Phil Pennock [Sat, 27 Aug 2011 18:58:44 +0000 (11:58 -0700)]
Raise smtp_cmd_buffer_size to 16384.
Needed to interoperate with SASL commands containing a large
initial-response; in practice, GSSAPI with authorisation data, such as
in a Windows domain.
Tony Finch [Tue, 7 Jun 2011 15:48:44 +0000 (16:48 +0100)]
exiwhat: Ensure the SIGUSR1 signal handler is safe.
exiwhat sends a SIGUSR1 to all exim processes to make them write
their status to the process log. This is all done in the signal
handler, but the logging code makes a number of calls that are not
signal safe. These can all cause crashes or recursive locking in
libc.
Firstly, obtaining and formatting the timestamp is not safe.
Doing so is unnecessary since exiwhat strips off the timestamp.
This change removes timestamps from the process log.

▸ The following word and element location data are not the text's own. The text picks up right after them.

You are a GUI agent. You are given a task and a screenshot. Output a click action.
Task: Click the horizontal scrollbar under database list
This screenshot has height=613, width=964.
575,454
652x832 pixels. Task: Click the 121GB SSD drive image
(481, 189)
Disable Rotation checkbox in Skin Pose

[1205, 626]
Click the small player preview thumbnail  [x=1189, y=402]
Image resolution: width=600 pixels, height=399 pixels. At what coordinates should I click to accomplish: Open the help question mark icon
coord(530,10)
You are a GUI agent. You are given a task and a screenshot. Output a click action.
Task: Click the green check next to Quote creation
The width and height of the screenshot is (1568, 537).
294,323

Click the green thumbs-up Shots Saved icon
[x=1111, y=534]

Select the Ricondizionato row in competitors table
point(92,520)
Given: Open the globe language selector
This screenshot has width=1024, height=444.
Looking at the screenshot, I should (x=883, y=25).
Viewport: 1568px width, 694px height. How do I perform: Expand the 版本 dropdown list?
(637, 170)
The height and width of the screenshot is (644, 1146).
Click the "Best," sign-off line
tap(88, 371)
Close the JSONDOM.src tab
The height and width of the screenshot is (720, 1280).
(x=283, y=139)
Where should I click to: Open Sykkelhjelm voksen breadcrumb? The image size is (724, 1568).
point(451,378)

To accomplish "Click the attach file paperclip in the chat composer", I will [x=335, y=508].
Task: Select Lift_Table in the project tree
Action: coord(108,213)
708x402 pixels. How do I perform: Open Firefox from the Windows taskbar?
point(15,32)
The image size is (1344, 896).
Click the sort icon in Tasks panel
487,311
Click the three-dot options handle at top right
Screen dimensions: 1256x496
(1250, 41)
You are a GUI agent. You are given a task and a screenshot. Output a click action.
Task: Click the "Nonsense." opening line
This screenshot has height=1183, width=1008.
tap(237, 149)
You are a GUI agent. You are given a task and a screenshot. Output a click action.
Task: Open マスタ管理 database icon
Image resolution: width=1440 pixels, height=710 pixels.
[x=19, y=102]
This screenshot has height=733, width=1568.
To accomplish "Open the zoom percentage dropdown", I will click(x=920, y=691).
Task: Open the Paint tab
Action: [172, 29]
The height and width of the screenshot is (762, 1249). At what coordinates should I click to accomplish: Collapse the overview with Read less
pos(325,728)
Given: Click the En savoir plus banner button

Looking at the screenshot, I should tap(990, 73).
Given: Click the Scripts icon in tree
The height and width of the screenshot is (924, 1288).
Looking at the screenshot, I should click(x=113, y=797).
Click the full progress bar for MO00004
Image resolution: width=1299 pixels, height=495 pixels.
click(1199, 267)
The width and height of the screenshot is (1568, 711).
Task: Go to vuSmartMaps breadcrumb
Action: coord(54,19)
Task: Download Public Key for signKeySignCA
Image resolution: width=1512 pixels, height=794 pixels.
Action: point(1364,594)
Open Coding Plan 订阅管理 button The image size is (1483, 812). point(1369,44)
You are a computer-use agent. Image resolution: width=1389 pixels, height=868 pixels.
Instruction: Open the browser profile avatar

Secondly, exim closes all the logs after writing the process
log. Closing syslog is not signal safe, and isn't necessary.
We now only close the process log after writing to it.
Thirdly, exim may calculate the process_log_path inside the signal
handler which involves some possibly-unsafe string handling code.
This change calculates the path when reading the configuration.
Fourthly, when exim creates the process log file it might have to
call the unsafe directory_create() though this is unlikely in
practice. After this change exim only calls log_create() in a
subprocess which is safe - it sometimes needs to do so anyway, if
it is running as root and needs to drop privileges.
The new code has no process log handling in log.c which eliminates
some awkward special cases. It uses very simple code to write to
the file in the signal handler, so it is obviously safe by inspection.
Phil Pennock [Thu, 5 May 2011 01:41:58 +0000 (21:41 -0400)]
Fix compile of exim_monitor
The "Compiler masochism compliance" patch changed the log_write()
prototype to use "const char *" instead of "char *"; I don't have X11 on
my main box, so neglected to handle exim_monitor's duplicate definition
of log_write().
Phil Pennock [Tue, 22 Mar 2011 13:37:32 +0000 (09:37 -0400)]
Added dns_use_edns0 main option.
Is int because need a "do not override default" option, but that stops
us from using the bool expansion logic and so we need to explicitly
set numbers. Should try to find a way around that.
Set the default to 0L and |= the one item we default, rather than
setting outright, in the hopes of soon also |= setting another option if
available (SSL_OP_NO_SSLv2).
Phil Pennock [Tue, 22 Mar 2011 09:36:24 +0000 (05:36 -0400)]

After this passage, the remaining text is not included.